Die Musik ist außergewöhnlich, melancholisch, befremdlich und mitreißend. Eigentlich spiegelt sich in ihr genau das wider, was wir vom Film zu erwarten haben. Zuerst wissen wir nicht, was wir von ihr zu halten haben und in ihrer Komplexität lässt sie unsere Gedanken wild durcheinander huschen. Doch mit der Zeit kann man gar nicht anders als die Musik von Salyu, welche hier Lily Chou-Chou verkörpert, zu lieben. Und wenn es auch nur ein paar ihrer Stücke sind. Der Musikstil ist nicht wirklich einordbar. Eine Mischung aus New Age, Pop und Trip Hop. Vergleiche mit Björk werden selbst im Film angestellt, doch trifft es das auf keinen Fall. Aber auch außer den Stücken von Salyu besticht der Film durch ungewöhnlich viel, guter und passender Musik, u.a. auch Klassikstücke von Debussy. Selbst wenn man nicht viel vom Film mitnehmen kann, einige werden nicht drum herumkommen den Soundtrack zu kaufen...

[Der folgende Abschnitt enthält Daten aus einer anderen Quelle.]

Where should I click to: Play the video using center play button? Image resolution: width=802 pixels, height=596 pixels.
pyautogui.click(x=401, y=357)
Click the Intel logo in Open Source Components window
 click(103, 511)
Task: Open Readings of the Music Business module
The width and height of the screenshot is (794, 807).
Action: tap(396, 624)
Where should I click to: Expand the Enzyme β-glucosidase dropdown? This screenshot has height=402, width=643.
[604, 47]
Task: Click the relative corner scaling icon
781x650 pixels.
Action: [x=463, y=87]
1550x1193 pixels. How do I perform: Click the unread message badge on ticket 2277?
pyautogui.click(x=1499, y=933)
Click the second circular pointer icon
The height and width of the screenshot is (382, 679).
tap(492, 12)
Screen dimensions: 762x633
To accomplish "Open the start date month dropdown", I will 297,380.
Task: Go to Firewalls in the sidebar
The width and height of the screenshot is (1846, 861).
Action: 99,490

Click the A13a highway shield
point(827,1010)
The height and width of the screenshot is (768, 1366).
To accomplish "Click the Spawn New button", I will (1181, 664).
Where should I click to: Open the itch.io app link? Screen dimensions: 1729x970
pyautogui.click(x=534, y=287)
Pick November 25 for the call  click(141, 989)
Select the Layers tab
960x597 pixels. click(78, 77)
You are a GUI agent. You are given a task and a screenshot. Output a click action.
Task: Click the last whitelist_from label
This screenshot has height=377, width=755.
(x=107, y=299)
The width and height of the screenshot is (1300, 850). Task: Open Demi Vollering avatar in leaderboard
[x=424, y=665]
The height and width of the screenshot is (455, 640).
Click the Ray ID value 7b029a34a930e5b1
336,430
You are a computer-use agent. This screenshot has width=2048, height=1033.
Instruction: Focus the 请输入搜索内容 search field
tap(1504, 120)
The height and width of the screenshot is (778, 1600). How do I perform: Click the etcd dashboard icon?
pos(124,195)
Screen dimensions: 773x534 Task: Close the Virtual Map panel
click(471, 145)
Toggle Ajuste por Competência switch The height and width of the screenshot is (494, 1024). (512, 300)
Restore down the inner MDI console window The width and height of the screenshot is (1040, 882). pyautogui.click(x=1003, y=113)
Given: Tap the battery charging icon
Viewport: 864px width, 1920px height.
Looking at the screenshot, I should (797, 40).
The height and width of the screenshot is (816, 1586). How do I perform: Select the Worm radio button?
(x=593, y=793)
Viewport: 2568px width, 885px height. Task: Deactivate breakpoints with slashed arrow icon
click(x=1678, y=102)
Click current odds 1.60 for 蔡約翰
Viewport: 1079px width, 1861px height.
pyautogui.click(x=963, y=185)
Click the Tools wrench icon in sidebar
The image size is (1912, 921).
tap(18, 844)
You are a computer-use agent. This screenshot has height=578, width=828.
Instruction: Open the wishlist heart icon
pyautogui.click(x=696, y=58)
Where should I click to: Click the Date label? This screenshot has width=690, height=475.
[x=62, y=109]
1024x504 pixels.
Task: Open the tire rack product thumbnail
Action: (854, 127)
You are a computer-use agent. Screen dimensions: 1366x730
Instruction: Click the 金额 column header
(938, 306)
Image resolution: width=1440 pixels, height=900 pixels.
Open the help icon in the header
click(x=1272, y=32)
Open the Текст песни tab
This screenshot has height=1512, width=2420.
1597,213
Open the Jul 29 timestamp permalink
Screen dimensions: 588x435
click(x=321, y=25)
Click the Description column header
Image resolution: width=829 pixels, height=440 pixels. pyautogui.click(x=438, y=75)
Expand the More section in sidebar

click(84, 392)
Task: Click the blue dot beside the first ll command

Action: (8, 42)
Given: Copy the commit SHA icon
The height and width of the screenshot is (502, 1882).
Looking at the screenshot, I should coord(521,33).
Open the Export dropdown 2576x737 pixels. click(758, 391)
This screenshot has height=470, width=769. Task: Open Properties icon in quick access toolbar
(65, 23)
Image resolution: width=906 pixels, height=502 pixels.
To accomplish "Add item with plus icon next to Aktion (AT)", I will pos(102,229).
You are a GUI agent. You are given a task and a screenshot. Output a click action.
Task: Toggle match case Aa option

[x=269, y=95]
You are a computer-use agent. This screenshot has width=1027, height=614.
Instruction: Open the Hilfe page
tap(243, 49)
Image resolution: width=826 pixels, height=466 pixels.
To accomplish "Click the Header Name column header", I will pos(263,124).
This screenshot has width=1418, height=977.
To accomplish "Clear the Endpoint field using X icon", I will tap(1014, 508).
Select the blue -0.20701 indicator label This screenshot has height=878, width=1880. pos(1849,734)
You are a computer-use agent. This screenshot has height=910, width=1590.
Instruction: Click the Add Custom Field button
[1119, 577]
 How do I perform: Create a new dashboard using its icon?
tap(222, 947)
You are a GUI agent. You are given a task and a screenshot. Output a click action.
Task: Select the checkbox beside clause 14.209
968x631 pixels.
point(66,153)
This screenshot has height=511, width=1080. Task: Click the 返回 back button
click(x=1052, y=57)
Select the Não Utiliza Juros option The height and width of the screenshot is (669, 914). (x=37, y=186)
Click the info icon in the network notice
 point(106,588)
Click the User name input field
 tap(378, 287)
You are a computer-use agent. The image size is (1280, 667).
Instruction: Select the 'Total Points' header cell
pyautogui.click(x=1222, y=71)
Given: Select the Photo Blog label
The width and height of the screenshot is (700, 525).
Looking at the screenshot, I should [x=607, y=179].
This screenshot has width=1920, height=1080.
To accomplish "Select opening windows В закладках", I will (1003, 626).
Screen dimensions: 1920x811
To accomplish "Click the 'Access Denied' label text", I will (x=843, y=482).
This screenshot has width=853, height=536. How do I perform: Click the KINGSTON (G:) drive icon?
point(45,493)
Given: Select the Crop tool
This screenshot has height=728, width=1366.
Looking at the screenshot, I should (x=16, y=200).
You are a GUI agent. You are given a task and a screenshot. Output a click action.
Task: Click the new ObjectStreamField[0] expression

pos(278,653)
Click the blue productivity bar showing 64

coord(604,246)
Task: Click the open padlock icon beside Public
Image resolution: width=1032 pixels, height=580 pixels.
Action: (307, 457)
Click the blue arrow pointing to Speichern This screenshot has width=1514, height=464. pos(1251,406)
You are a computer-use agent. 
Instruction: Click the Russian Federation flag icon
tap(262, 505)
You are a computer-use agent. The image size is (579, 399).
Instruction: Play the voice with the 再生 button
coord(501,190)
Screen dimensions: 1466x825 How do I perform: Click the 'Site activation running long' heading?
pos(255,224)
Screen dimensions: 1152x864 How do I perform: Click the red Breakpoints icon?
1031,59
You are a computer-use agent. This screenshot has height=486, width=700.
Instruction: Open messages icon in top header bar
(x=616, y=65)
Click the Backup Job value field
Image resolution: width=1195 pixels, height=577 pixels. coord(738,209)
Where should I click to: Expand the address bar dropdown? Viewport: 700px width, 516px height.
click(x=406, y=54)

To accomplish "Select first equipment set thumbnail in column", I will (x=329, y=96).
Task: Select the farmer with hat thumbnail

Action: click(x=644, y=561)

Visuell ist "AALCC" auf jeden Fall sehr gut geworden. Einige Szenen sind einfach traumhaft, so z.B. die Momente, in denen die Jugendlichen durch ein unsichtbares Band miteinander verbunden in den Feldern sitzend der Musik ihres Pop-Idols lauschen.
Mit durchgängig Handheld-Kamera-artigen Aufnahmen hat man das Gefühl immer mitten im Geschehen zu sein, wenn da bloß nicht die für den Zuschauer oftmals konfusen Sprünge wären... Einer dieser merkwürdigen Einschnitte ist wie schon erwähnt die Reise nach Okinawa. Hier wird alles komplett mit einer "richtigen" Handkamera eingefangen, was der Reise wegen des Stilbruchs nochmal das Gefühl eines Einschubs gibt.
Neben dieser fehlenden Ganzheit des Werks ist ebenfalls störend, dass der Film sich manchmal in unwichtigen Szenen verliert. Das trägt nicht nur dazu bei, dass der Film einige Längen aufweist, sondern bewirkt auch, dass er mit fast 2 1/2 Stunden einfach zu lang ist.

"All about Lily Chou-Chou" ist ein Film über die Grausamkeit des Erwachsenwerdens, der Tyrannei und Vereinsamung. Mit einigen schockierenden Szenen zeichnet Iwai ein scharfes, reales und kritisches Bild einer Generation, die vernachlässigt und vom rechten Weg abgekommen einen stummen Schrei nach Liebe ausstößt. Von Selbstmord, Mord und Vergewaltigung wird hier fast jedes Thema ohne falsche Scheu behandelt.
Auch wenn der Film durch seine narrativen Wirren ein frustrierendes Erlebnis bleibt, so gibt es doch einige schöne Szenen. Am Ende wird man sogar den Film in seiner Gänze begreifen können, auch wenn es noch viele kleine Dinge zu interpretieren gilt. Der Weg dahin ist allerdings mit allerlei Steinen für den Zuschauer gepflastert.

Ich habe irgendwo einen Kritiker gelesen, der da schrieb, dass "AALCC" in seinem Kopf keinen Sinn ergab, dafür aber in seinem Herzen. Das trifft es eigentlich ziemlich genau.
"All about Lily Chou-Chou" als Film zu empfehlen wäre falsch. Als Kunstwerk hat der Film seine Daseinsberechtigung und kann sehr bewegend und fast schon wachrüttelnd sein. Es ist schwierig einem solchen Film eine Wertung zukommen zu lassen. Was erwartet man von einem Film? Sinnentleerte oder anspruchsvolle Unterhaltung? Das wird man hier nicht finden! Unterhaltung ist nicht das Motto dieses Films.
"AALCC" ist schwere Filmkost, die wenn man denn bereit ist sich darauf einzulassen, durchaus der Mühe des Schauens Wert ist, und einige unvergessliche Szenen bereit hält.